The idea of operating in-circuit test as part of the surface mount technology line is not new. Options available to volume manufacturers include modifying ICT systems with bridge handlers to receive printed circuit board assemblies from the input line to the tester. Others link test units to increase throughput.



Conventional inline ICT may be serving its purpose to automate necessary board tests, but end-users still feel common pain points. These include the cost of implementing such systems, the sheer bulk of such automated systems occupying premium shop floor space, and the challenge of dealing with multiple equipment maintenance parties. The latter can be especially trying in cases where handlers are provided by third-party automation specialists. Line downtime equates with monetized loss of productivity. Time and energy wasted on pinpointing the ownership of fault repair responsibilities for such integrated solutions only adds to the burden.

Systems with integrated board handlers overcome some of these challenges by minimizing cost and shrinking the system into smaller footprints. This should help to shave some time lost when boards are lifted into handlers (as in older designs), simultaneously saving the need to invest in lifters along the conveyors.

Recent new products have shrunk the conventional ICT footprint by over 30%, while ensuring the line automation fits SMEMA criteria for a more seamless process flow on the SMT line. A typical ICT with a bridge handler can measure up to 2m (almost 80" in length), versus new integrated compact models, which can be as small as 850mm (33"). A smaller system means the PCB can traverse the span of the tester in a shorter time, a boon to throughput.

One important criterion to consider when integrating an ICT strategy into an inline model is how much resources can be conserved and reused, from hardware down to test programs. ICT solutions these days try to set an industry-leading benchmark using the ease of test transportability, repeatability and stability as key criteria.

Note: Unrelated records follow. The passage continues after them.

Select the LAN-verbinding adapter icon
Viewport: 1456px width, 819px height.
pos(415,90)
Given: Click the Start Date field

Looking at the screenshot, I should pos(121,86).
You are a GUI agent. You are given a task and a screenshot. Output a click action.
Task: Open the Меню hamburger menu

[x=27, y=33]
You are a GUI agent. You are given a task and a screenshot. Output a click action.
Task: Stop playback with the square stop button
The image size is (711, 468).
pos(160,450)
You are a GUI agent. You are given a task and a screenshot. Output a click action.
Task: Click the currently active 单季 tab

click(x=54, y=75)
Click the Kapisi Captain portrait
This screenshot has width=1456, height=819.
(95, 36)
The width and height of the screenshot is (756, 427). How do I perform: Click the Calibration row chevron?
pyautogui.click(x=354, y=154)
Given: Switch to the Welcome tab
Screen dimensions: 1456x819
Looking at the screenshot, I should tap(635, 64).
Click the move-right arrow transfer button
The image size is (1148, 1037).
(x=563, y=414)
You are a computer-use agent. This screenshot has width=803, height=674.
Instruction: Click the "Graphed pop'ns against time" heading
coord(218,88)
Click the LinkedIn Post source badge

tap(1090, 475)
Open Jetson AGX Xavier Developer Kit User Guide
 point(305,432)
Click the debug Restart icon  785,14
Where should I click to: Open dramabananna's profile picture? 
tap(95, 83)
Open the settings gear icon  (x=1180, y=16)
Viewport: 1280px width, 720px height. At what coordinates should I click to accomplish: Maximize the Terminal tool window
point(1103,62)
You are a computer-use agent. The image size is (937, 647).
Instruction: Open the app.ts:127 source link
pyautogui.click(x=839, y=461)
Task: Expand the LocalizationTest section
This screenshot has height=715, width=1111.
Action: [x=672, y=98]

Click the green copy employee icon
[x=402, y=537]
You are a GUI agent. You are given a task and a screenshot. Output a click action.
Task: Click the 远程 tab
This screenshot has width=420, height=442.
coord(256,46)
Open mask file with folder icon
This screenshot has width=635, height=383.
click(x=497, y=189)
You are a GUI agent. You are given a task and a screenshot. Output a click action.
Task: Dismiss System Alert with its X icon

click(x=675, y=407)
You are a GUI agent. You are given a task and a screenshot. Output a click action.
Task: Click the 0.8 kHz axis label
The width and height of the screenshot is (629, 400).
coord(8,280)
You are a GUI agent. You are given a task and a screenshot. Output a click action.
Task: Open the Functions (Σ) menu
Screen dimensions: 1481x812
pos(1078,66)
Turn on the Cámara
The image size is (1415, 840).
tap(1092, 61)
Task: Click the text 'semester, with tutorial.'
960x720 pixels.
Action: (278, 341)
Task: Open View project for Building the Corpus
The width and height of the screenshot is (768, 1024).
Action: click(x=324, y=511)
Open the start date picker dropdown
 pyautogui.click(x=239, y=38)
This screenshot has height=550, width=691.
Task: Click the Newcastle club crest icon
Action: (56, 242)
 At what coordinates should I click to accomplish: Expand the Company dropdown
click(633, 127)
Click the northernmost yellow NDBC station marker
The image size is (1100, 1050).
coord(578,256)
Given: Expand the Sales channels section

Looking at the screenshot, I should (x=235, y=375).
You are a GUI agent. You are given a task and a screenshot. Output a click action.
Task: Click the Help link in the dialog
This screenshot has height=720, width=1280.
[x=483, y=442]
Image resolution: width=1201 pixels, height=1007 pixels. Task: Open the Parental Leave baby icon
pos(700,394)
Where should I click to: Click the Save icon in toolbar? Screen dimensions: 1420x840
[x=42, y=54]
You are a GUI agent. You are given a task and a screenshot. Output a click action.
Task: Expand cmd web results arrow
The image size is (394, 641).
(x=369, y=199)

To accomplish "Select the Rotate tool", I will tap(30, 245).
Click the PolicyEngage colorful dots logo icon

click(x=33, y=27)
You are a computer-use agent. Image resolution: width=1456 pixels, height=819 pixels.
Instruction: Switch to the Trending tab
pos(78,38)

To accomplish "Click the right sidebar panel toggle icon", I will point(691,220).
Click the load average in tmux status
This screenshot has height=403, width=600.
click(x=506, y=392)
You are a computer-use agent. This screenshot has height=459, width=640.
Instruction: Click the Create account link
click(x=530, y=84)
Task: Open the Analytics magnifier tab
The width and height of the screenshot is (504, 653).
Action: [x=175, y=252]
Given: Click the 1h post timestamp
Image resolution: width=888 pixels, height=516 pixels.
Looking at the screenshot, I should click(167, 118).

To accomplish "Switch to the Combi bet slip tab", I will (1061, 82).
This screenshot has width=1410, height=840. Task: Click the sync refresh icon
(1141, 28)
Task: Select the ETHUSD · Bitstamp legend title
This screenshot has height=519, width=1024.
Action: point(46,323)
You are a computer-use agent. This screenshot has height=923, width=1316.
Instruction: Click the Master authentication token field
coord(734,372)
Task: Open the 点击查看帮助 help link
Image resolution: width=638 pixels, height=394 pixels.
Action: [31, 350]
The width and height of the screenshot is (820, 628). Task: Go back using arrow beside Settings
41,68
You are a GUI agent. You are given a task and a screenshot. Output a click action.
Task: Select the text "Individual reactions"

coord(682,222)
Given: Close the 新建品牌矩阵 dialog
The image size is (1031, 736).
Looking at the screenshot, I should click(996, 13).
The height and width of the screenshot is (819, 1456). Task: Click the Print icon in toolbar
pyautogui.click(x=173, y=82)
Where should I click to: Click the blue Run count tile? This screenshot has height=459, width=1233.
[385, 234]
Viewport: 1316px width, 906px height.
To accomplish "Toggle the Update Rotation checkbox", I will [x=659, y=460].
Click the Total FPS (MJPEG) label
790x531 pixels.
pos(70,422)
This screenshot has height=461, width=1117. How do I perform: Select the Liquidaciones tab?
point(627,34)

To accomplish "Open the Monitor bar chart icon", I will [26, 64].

Translated to more tangible terms, these three criteria measure how easily both hardware and software can be transported and implemented, not just between products tested, but from one site to another, such as from a prototype validation environment to new product introduction and, further downstream, mass manufacturing environment.

For instance, test programs developed upstream and results obtained during offline design and prototype validation phases should be easily reusable when the product is ready for ramp and high-volume manufacturing. Regardless of manufacturing site, or whether a product was developed in California and moved to Shenzhen, an ideal test should be repeatable, yield steady results, and be capable of consistent results downstream, as any inconsistencies will add to the cost of test in terms of time and labor spent debugging and revalidating.   

Fixture wiring of the ICT system is also a factor to look out for (Figure 1). Most ICT systems operate on long-wire fixtures. A common challenge for test engineers is the noise and loss of signal integrity over the long wires whenever a system has to be moved, affecting electrical test results for PCBs. Short wire fixture options are available for both offline and inline ICT systems. These tend to yield better signal integrity and faster turn time for test implementation.



One obvious change is rising labor costs. This is most evident in China. No longer a low-cost labor haven, manufacturers in China have lamented to the authors that the availability of job opportunities in the services sector has led to the new cohort of jobseekers preferring non-factory work environments. High turnover and retraining costs may make automation a more viable long-term solution.

Another driver is the move toward higher-sensitivity components. As the saying goes, it is human to err. On the production line, however, mishandling modern high-complexity circuit boards is a costly affair. Human mishandlings resulting in electrostatic discharge are an oft-cited cause of damage to sensitive chips. This is a common reason why some OEMs in the automotive and medical industries require contract manufacturers to minimize human contact on their PCBAs.

Given how fast ICT vendors are coming out with new ways to remove past pain points of deploying inline ICT, especially for higher node-count and greater coverage capabilities, automated ICT may soon be as common-place as your pick-and-place or wave solder machine on the SMT line.